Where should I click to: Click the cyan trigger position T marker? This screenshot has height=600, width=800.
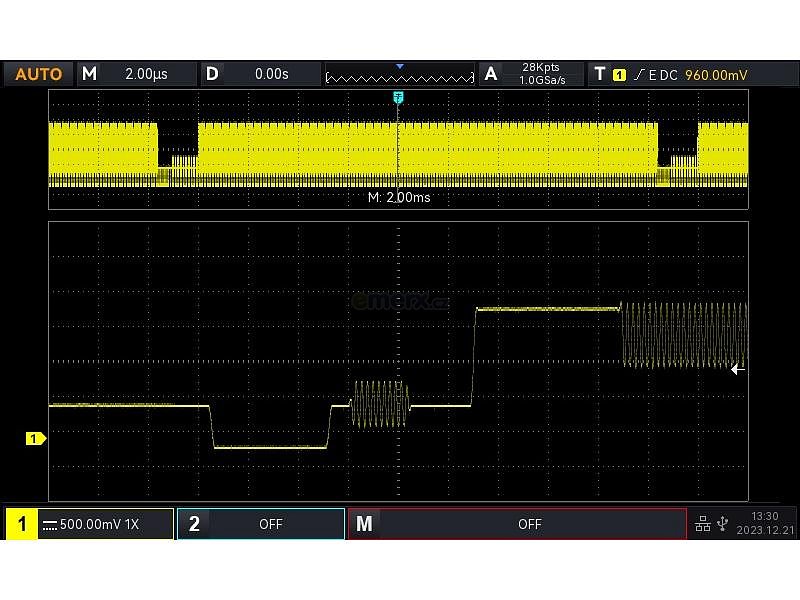click(x=399, y=97)
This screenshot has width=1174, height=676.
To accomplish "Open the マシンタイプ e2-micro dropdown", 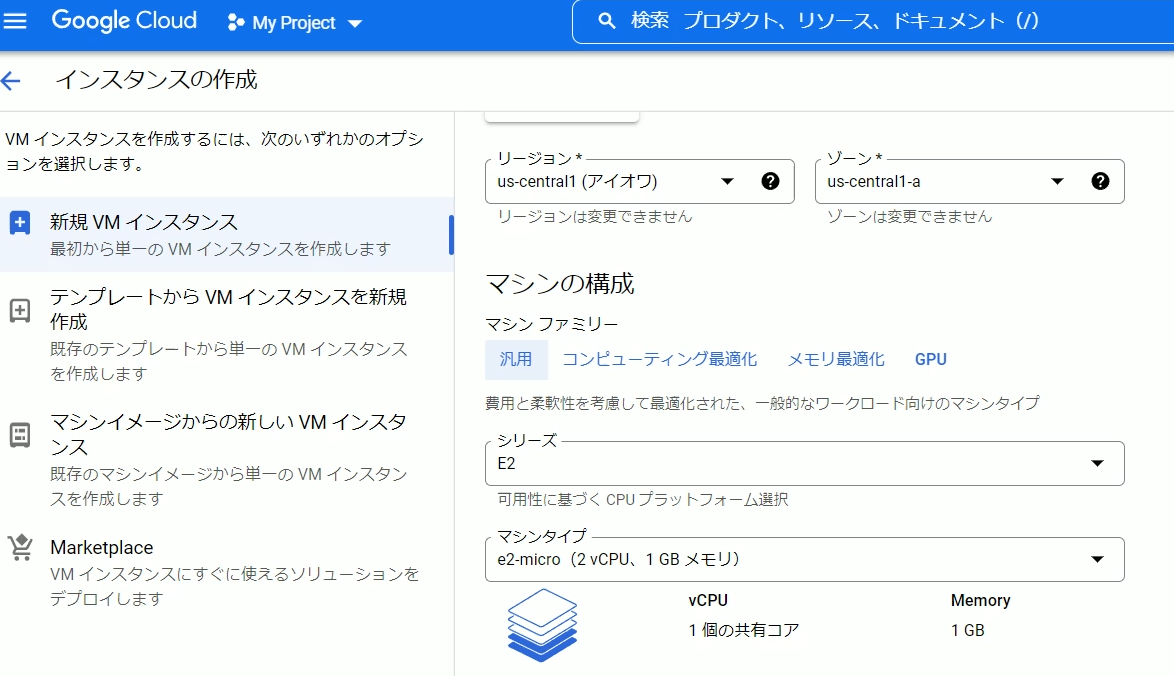I will 1097,560.
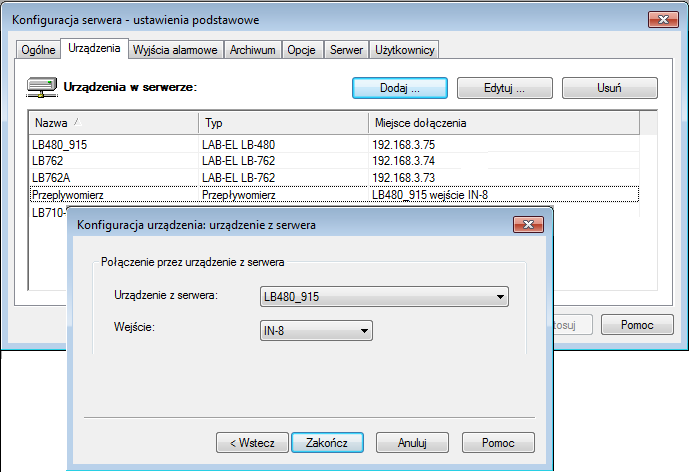Close the server configuration window

point(661,19)
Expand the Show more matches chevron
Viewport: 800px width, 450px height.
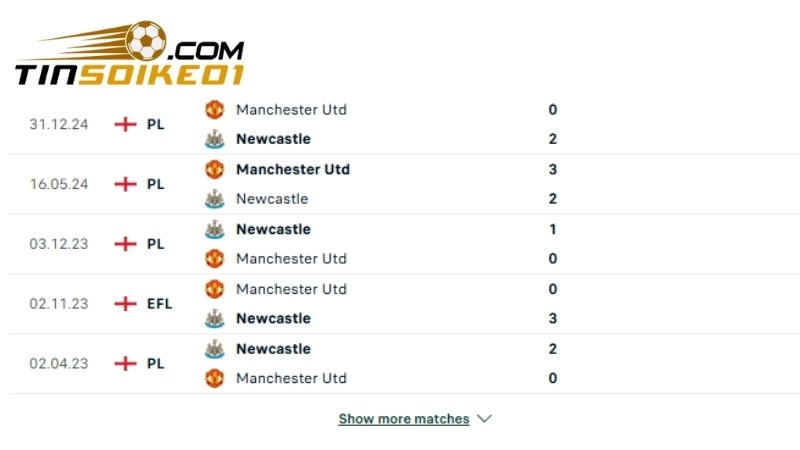click(x=485, y=419)
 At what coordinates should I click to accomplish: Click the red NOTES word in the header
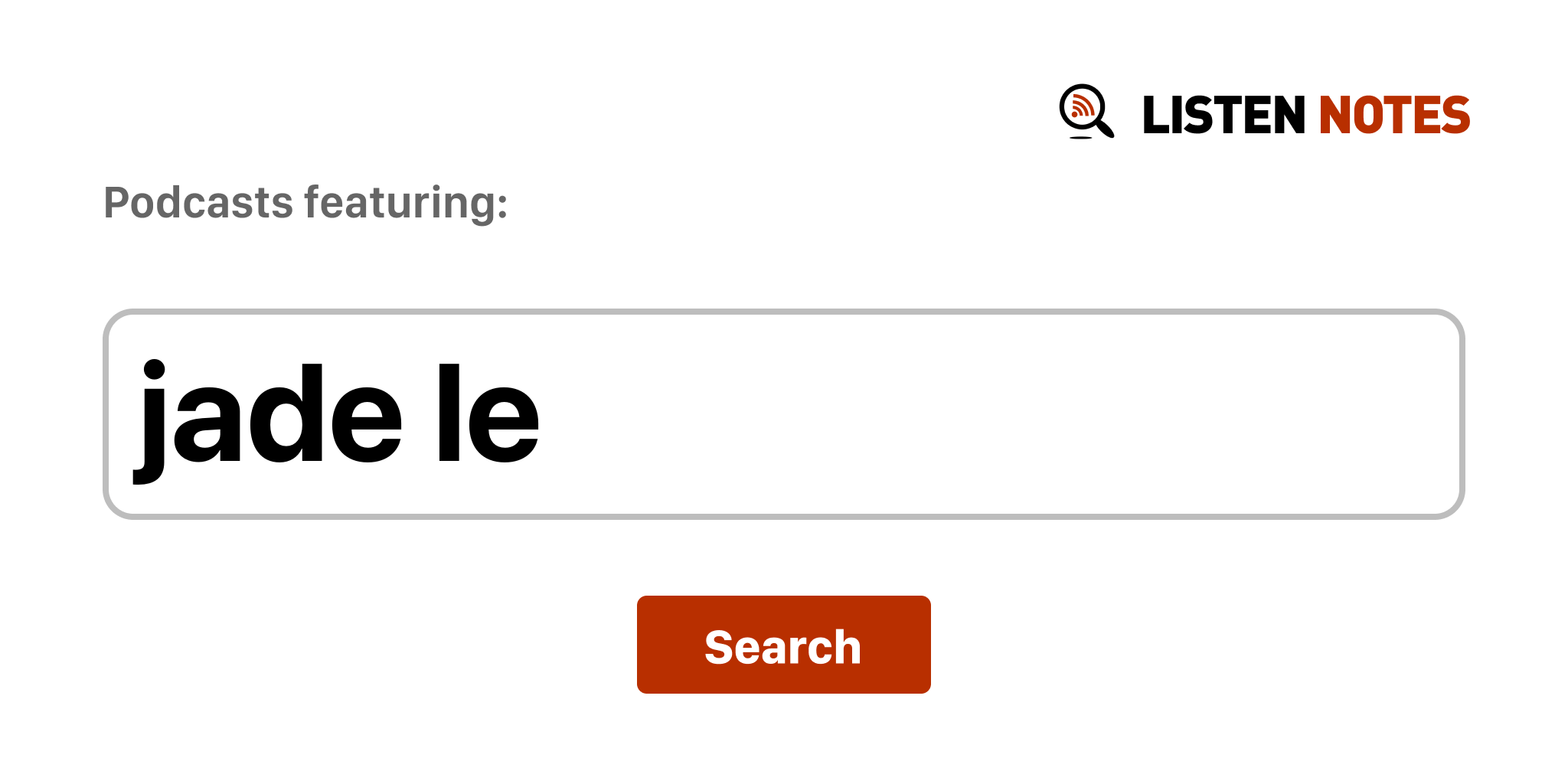click(1394, 115)
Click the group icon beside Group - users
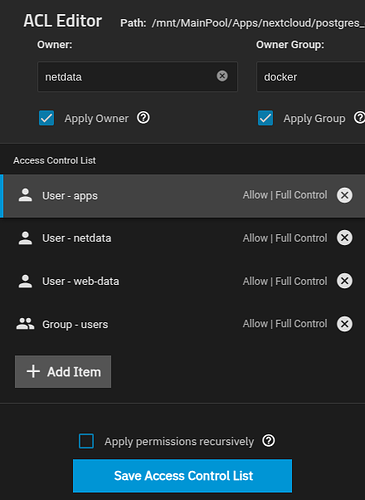This screenshot has width=365, height=500. pyautogui.click(x=25, y=323)
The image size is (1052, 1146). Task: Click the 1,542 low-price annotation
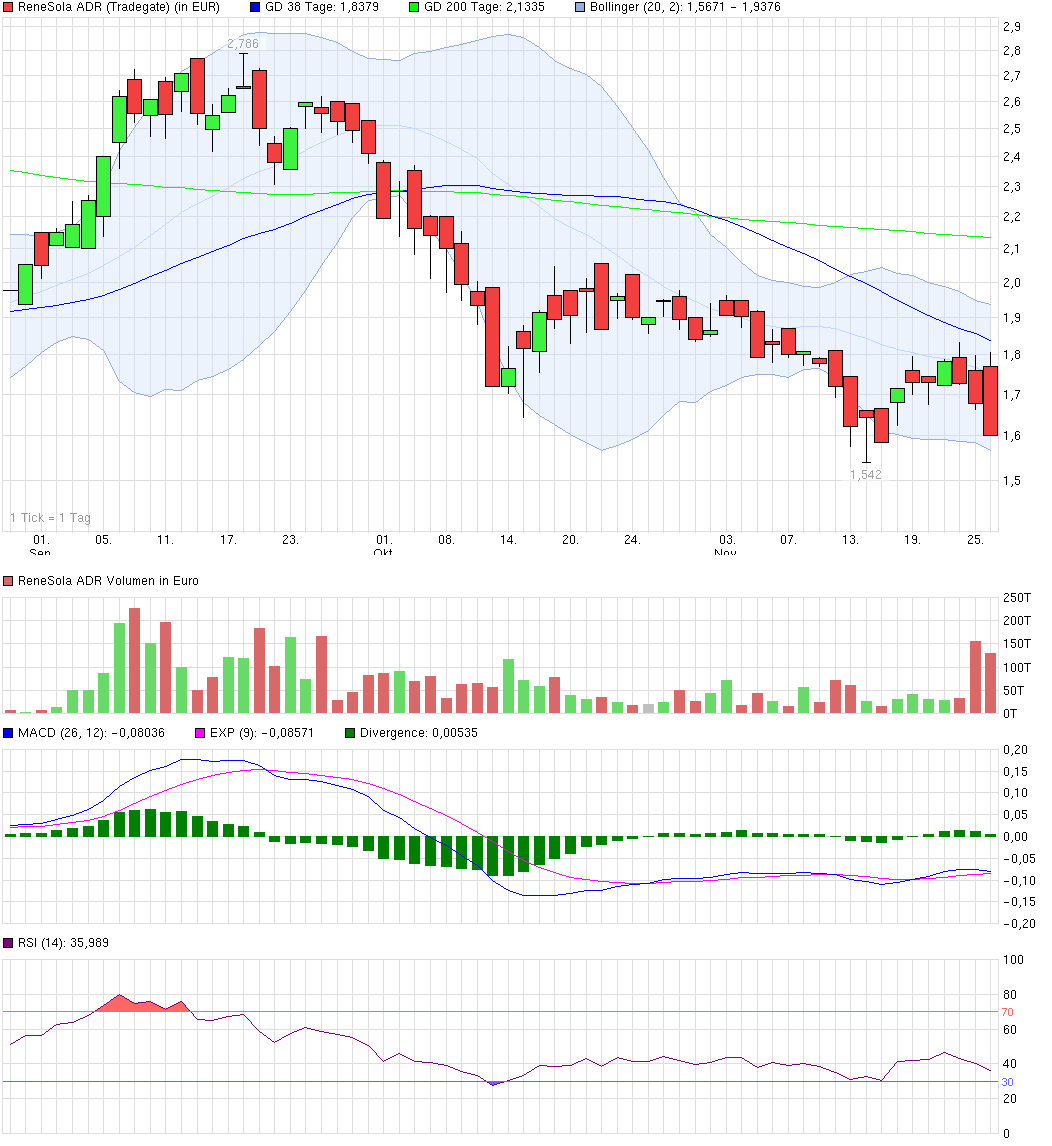point(867,475)

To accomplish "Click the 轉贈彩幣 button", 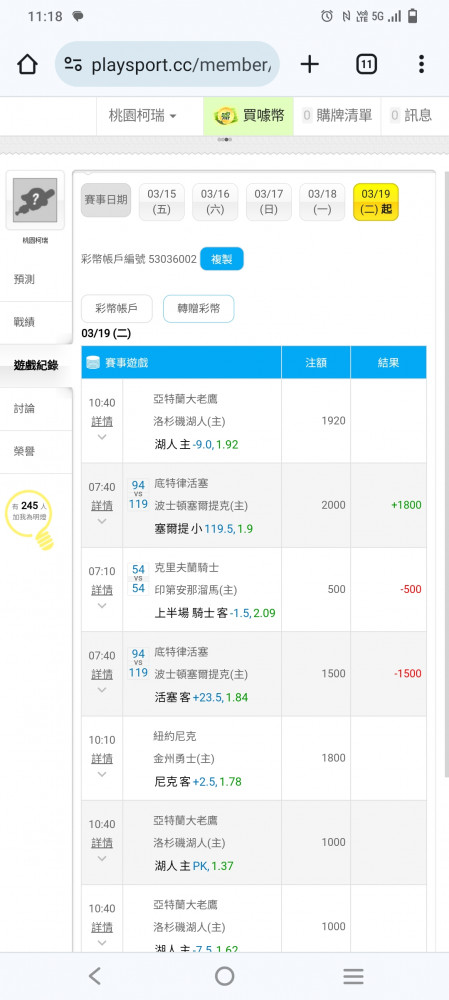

(WHAT THE EXERCISE ASKS): Exact reproduction is required. Output only the lines from the one with "At what coordinates" through the end of the listing above, both ends included, and no pictures.

(ANSWER TO THIS TASK):
 At what coordinates should I click to accomplish: Click the red NOTES word in the header
click(1394, 115)
Click the group icon beside Group - users
This screenshot has width=365, height=500. pyautogui.click(x=25, y=323)
The image size is (1052, 1146). Task: Click the 1,542 low-price annotation
point(867,475)

To accomplish "Click the 轉贈彩幣 button", 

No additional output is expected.